### WHAT YOU ARE ASKED TO DO
Give back all the data exactly, line by line.

### DATA IN THIS EXERCISE
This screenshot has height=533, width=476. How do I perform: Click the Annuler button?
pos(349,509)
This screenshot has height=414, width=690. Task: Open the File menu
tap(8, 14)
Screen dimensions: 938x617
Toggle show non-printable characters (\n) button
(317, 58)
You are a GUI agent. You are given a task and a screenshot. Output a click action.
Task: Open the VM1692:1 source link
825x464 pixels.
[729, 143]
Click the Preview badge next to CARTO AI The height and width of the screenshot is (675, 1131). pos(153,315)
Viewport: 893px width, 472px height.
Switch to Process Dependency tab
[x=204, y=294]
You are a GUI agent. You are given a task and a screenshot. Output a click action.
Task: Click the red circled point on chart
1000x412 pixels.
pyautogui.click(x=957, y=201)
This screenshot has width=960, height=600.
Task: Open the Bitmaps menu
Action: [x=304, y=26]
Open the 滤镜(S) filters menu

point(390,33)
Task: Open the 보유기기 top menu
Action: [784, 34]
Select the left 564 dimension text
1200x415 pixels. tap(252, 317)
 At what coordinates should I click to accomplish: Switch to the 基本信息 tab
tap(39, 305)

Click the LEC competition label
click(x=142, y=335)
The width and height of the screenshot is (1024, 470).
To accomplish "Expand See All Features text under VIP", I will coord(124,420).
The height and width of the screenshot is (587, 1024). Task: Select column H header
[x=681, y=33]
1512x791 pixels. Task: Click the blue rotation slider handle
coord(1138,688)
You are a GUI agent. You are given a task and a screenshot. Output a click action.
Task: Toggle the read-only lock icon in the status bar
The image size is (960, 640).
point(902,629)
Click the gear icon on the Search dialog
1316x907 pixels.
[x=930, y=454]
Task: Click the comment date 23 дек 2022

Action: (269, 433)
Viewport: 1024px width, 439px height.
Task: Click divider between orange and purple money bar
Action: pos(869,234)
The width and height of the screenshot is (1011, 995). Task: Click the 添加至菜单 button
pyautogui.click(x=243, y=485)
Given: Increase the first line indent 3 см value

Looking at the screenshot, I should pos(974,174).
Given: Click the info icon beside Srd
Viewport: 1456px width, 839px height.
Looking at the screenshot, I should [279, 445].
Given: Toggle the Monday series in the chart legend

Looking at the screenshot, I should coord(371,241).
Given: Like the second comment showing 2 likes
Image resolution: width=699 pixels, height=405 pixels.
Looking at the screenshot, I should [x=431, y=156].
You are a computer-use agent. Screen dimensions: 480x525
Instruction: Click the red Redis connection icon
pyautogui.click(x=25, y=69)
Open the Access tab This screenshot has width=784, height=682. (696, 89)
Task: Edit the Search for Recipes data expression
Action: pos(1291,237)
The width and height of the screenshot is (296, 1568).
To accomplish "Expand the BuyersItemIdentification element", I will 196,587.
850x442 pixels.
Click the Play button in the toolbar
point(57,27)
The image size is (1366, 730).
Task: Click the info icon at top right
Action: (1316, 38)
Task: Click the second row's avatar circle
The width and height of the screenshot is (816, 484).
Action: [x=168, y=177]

### ANSWER SPACE
This screenshot has height=533, width=476. How do I perform: Click the Annuler button?
pos(349,509)
This screenshot has height=414, width=690. Task: Open the File menu
tap(8, 14)
Screen dimensions: 938x617
Toggle show non-printable characters (\n) button
(317, 58)
You are a GUI agent. You are given a task and a screenshot. Output a click action.
Task: Open the VM1692:1 source link
825x464 pixels.
[729, 143]
Click the Preview badge next to CARTO AI The height and width of the screenshot is (675, 1131). pos(153,315)
Viewport: 893px width, 472px height.
Switch to Process Dependency tab
[x=204, y=294]
You are a GUI agent. You are given a task and a screenshot. Output a click action.
Task: Click the red circled point on chart
1000x412 pixels.
pyautogui.click(x=957, y=201)
This screenshot has width=960, height=600.
Task: Open the Bitmaps menu
Action: [x=304, y=26]
Open the 滤镜(S) filters menu

point(390,33)
Task: Open the 보유기기 top menu
Action: [784, 34]
Select the left 564 dimension text
1200x415 pixels. tap(252, 317)
 At what coordinates should I click to accomplish: Switch to the 基本信息 tab
tap(39, 305)

Click the LEC competition label
click(x=142, y=335)
The width and height of the screenshot is (1024, 470).
To accomplish "Expand See All Features text under VIP", I will coord(124,420).
The height and width of the screenshot is (587, 1024). Task: Select column H header
[x=681, y=33]
1512x791 pixels. Task: Click the blue rotation slider handle
coord(1138,688)
You are a GUI agent. You are given a task and a screenshot. Output a click action.
Task: Toggle the read-only lock icon in the status bar
The image size is (960, 640).
point(902,629)
Click the gear icon on the Search dialog
1316x907 pixels.
[x=930, y=454]
Task: Click the comment date 23 дек 2022

Action: (269, 433)
Viewport: 1024px width, 439px height.
Task: Click divider between orange and purple money bar
Action: pos(869,234)
The width and height of the screenshot is (1011, 995). Task: Click the 添加至菜单 button
pyautogui.click(x=243, y=485)
Given: Increase the first line indent 3 см value

Looking at the screenshot, I should pos(974,174).
Given: Click the info icon beside Srd
Viewport: 1456px width, 839px height.
Looking at the screenshot, I should [279, 445].
Given: Toggle the Monday series in the chart legend

Looking at the screenshot, I should coord(371,241).
Given: Like the second comment showing 2 likes
Image resolution: width=699 pixels, height=405 pixels.
Looking at the screenshot, I should [x=431, y=156].
You are a computer-use agent. Screen dimensions: 480x525
Instruction: Click the red Redis connection icon
pyautogui.click(x=25, y=69)
Open the Access tab This screenshot has width=784, height=682. (696, 89)
Task: Edit the Search for Recipes data expression
Action: pos(1291,237)
The width and height of the screenshot is (296, 1568).
To accomplish "Expand the BuyersItemIdentification element", I will 196,587.
850x442 pixels.
Click the Play button in the toolbar
point(57,27)
The image size is (1366, 730).
Task: Click the info icon at top right
Action: (1316, 38)
Task: Click the second row's avatar circle
The width and height of the screenshot is (816, 484).
Action: [x=168, y=177]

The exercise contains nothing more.